» **ABOUT THIS EXERCISE**
Nothing in the records may be altered. Repeat them in full.

____________________

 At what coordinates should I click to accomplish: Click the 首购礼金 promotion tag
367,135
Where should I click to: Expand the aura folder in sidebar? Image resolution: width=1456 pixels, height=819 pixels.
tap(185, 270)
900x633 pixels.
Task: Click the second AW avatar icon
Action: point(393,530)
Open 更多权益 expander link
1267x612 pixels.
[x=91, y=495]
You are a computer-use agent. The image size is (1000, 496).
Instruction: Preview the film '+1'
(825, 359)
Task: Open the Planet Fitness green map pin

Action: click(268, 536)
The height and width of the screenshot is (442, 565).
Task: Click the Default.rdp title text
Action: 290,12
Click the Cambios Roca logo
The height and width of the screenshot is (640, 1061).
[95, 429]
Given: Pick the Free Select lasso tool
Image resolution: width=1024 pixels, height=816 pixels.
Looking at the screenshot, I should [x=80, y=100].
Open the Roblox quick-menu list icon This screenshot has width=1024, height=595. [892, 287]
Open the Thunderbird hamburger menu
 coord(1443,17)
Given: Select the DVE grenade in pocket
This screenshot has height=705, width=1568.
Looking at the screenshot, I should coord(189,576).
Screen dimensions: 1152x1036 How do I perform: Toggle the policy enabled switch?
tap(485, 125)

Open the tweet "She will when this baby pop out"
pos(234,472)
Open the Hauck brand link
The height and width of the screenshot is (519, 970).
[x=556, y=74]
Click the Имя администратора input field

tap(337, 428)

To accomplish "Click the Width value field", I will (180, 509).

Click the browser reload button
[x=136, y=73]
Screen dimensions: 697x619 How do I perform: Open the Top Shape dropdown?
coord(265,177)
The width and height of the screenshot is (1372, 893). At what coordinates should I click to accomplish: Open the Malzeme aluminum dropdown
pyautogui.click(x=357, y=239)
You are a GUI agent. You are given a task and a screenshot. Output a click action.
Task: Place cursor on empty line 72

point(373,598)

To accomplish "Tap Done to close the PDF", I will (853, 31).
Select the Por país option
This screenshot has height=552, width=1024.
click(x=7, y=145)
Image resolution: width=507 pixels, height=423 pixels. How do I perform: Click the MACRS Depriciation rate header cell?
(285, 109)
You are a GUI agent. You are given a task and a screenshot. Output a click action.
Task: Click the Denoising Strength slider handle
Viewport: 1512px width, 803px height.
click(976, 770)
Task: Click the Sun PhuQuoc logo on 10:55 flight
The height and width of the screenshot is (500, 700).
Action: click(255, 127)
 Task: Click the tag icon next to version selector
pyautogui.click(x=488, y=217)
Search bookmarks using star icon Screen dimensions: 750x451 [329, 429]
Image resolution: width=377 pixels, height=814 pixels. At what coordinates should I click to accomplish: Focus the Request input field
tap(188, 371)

____________________

» **SOLUTION TO THIS TASK**
 At what coordinates should I click to accomplish: Click the 首购礼金 promotion tag
367,135
Where should I click to: Expand the aura folder in sidebar? Image resolution: width=1456 pixels, height=819 pixels.
tap(185, 270)
900x633 pixels.
Task: Click the second AW avatar icon
Action: point(393,530)
Open 更多权益 expander link
1267x612 pixels.
[x=91, y=495]
You are a computer-use agent. The image size is (1000, 496).
Instruction: Preview the film '+1'
(825, 359)
Task: Open the Planet Fitness green map pin

Action: click(268, 536)
The height and width of the screenshot is (442, 565).
Task: Click the Default.rdp title text
Action: 290,12
Click the Cambios Roca logo
The height and width of the screenshot is (640, 1061).
[95, 429]
Given: Pick the Free Select lasso tool
Image resolution: width=1024 pixels, height=816 pixels.
Looking at the screenshot, I should [x=80, y=100].
Open the Roblox quick-menu list icon This screenshot has width=1024, height=595. [892, 287]
Open the Thunderbird hamburger menu
 coord(1443,17)
Given: Select the DVE grenade in pocket
This screenshot has height=705, width=1568.
Looking at the screenshot, I should coord(189,576).
Screen dimensions: 1152x1036 How do I perform: Toggle the policy enabled switch?
tap(485, 125)

Open the tweet "She will when this baby pop out"
pos(234,472)
Open the Hauck brand link
The height and width of the screenshot is (519, 970).
[x=556, y=74]
Click the Имя администратора input field

tap(337, 428)

To accomplish "Click the Width value field", I will (180, 509).

Click the browser reload button
[x=136, y=73]
Screen dimensions: 697x619 How do I perform: Open the Top Shape dropdown?
coord(265,177)
The width and height of the screenshot is (1372, 893). At what coordinates should I click to accomplish: Open the Malzeme aluminum dropdown
pyautogui.click(x=357, y=239)
You are a GUI agent. You are given a task and a screenshot. Output a click action.
Task: Place cursor on empty line 72

point(373,598)

To accomplish "Tap Done to close the PDF", I will (853, 31).
Select the Por país option
This screenshot has height=552, width=1024.
click(x=7, y=145)
Image resolution: width=507 pixels, height=423 pixels. How do I perform: Click the MACRS Depriciation rate header cell?
(285, 109)
You are a GUI agent. You are given a task and a screenshot. Output a click action.
Task: Click the Denoising Strength slider handle
Viewport: 1512px width, 803px height.
click(976, 770)
Task: Click the Sun PhuQuoc logo on 10:55 flight
The height and width of the screenshot is (500, 700).
Action: click(255, 127)
 Task: Click the tag icon next to version selector
pyautogui.click(x=488, y=217)
Search bookmarks using star icon Screen dimensions: 750x451 [329, 429]
Image resolution: width=377 pixels, height=814 pixels. At what coordinates should I click to accomplish: Focus the Request input field
tap(188, 371)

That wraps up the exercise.